You say “LLMs are really weird”, like that is an argument against Eliezers high confidence. While I agree that the weirdness should make us less confident about what specific internal concepts and drives they have, the weirdness itself is an argument in favor of Eliezers position, that whatever drives they end up with will look alien to us, at least when they get applied way out of the training distribution. Do you agree with this?
Not saying I agree with Eliezers high confidence, just talking about this specific point.
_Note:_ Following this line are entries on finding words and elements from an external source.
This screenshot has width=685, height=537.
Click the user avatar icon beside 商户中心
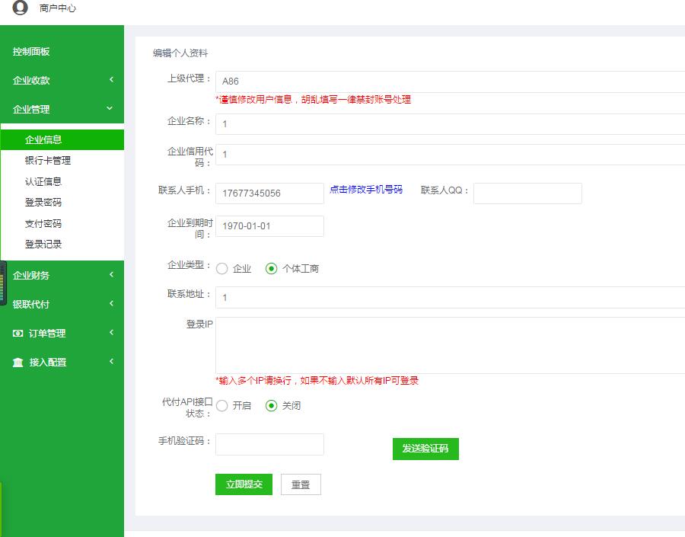tap(20, 8)
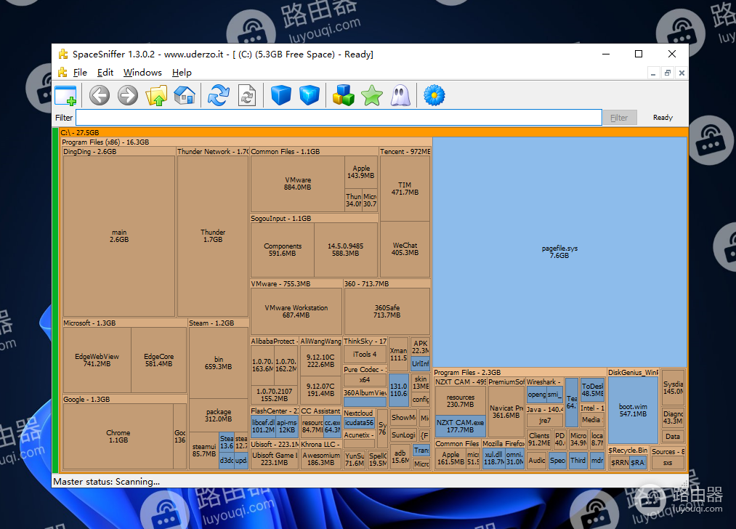
Task: Click the New View toolbar icon
Action: pyautogui.click(x=65, y=95)
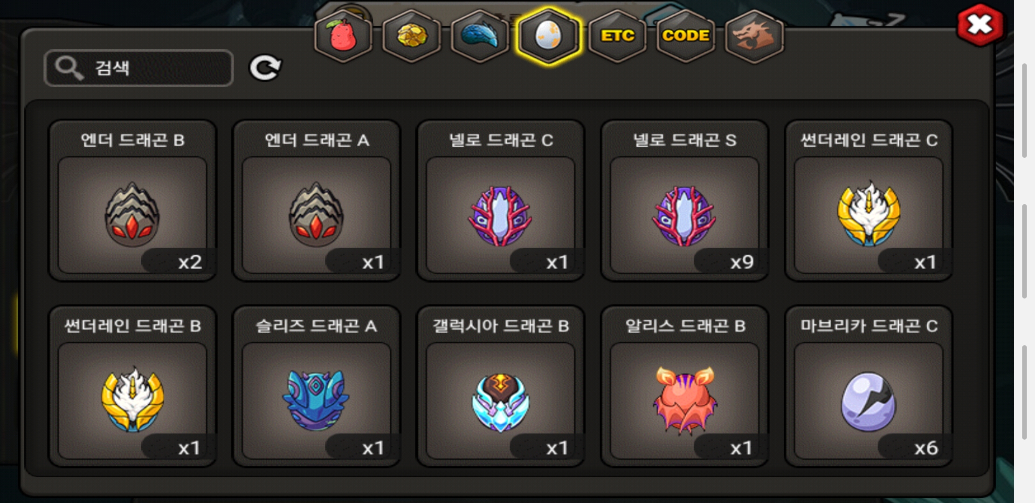Select the 썬더레인 드래곤 B egg
The width and height of the screenshot is (1035, 503).
(132, 386)
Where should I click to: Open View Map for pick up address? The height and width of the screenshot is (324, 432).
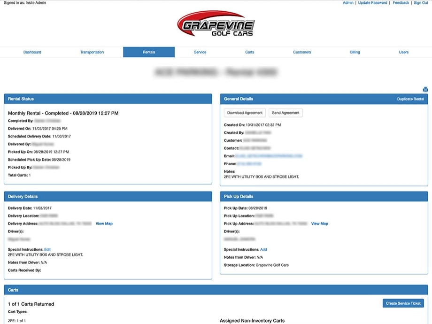coord(320,224)
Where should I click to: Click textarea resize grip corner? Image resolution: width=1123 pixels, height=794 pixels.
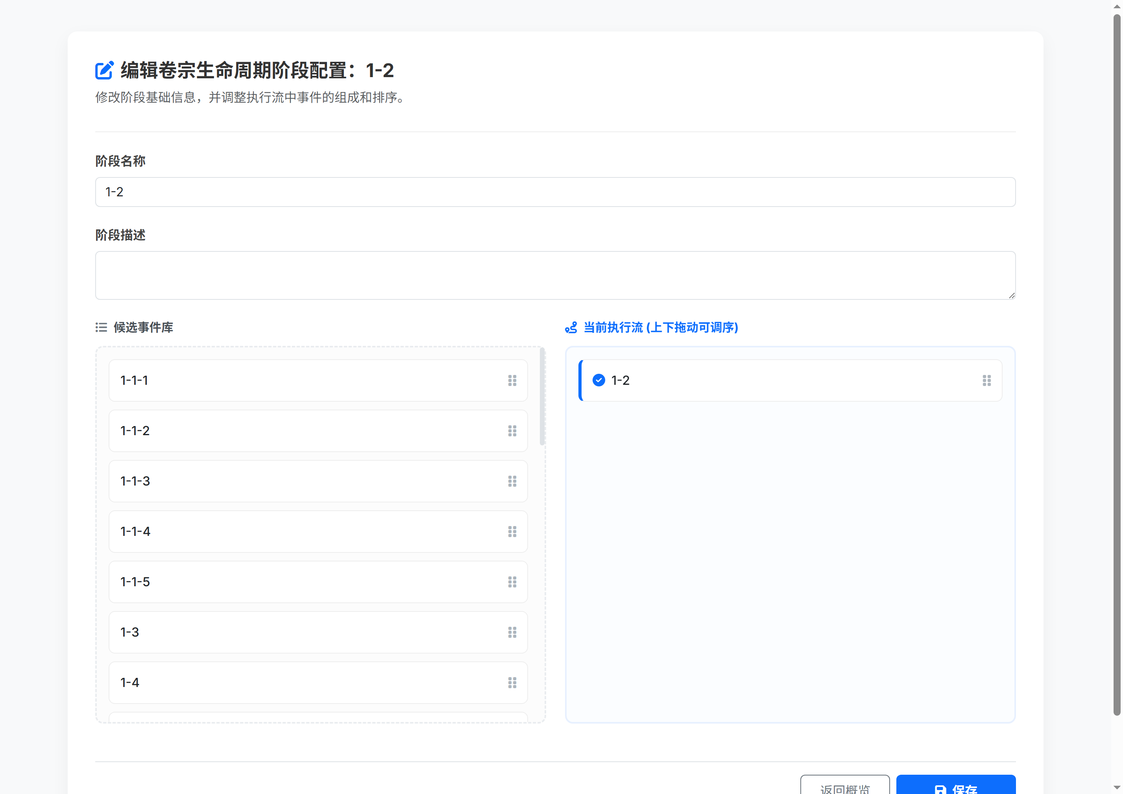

I disagree—one of the aspects of the weirdness is that they’re sometimes really human-centric and unexpectedly clean! For example, Claude alignment faking to preserve it’s ability to be harmless. I do not mean weird in the “kinda arbitrary and will be nothing like what we expect” sense
(Yet the literal reading of the title of this post is about the claim of “everyone dies” being “reasonable”, so discussing credence in that particular claim seems relevant. I guess it’s consistent for a post that argues against paying too much attention to the title of a book to also implicitly endorse people not paying too much attention to the post’s own title.)
I think one of my points (admittedly not super spelled out, maybe it should be) is “when you’re evaluating a title, you should do a bit of work to see what the title is actually claiming before forming a judgment about it.” (I think I say it implicitly-but-pointedly in the paragraph about a “Nuclear war would kill everyone” book).
The title of the IABI is “If anyone builds it everyone dies.” The text of the book specifies that “it” means superintelligence, current understanding, etc. If you’re judging the book as reasonable, you should be actually evaluating whether it backs up it’s claim.
The title of my post is “the title is reasonable.” Near the opening sections, I go on about how there are a bunch of disagreements people seem to feel they have, which are not actually contradicting the book’s thesis. I think this is reasonably clear on “one of the main gears for why I think it’s reasonable is that the it does actually defend it’s core claim, if you’re paying attention and not knee-jerk reacting to vibe”, with IMO is a fairly explicit “and, therefore, you should be paying attention to it’s actual claims, not just vibe.”
If you think this is actually important to spell out more in the post, seems maybe reasonable.
The book really is defending that claim, but that doesn’t make the claim itself reasonable. Maybe it makes it a reasonable title for the book. Hence my qualifier of only the “literal reading of the title of this post” being about the claim in the book title itself being reasonable, since there is another meaning of the title of the post that’s about a different thing (the choice to title the book this way being reasonable).
I don’t think it’s actually important to spell any of this out, or that IABI vs. IABIED is actually important, or even that the title of the book being reasonable is actually important. I think it’s actually important to avoid any pressure for people to not point out that the claim in the book title seems unreasonable and that the book fails to convince them that the claim’s truth holds with very high credence. And similarly it’s important that there is no pressure to avoid pointing out that ironically, the literal interpretation of the title of this post is claiming that the claim in the book title is reasonable, even if the body of the post might suggest that the title isn’t quite about that, and certainly the post itself is not about that.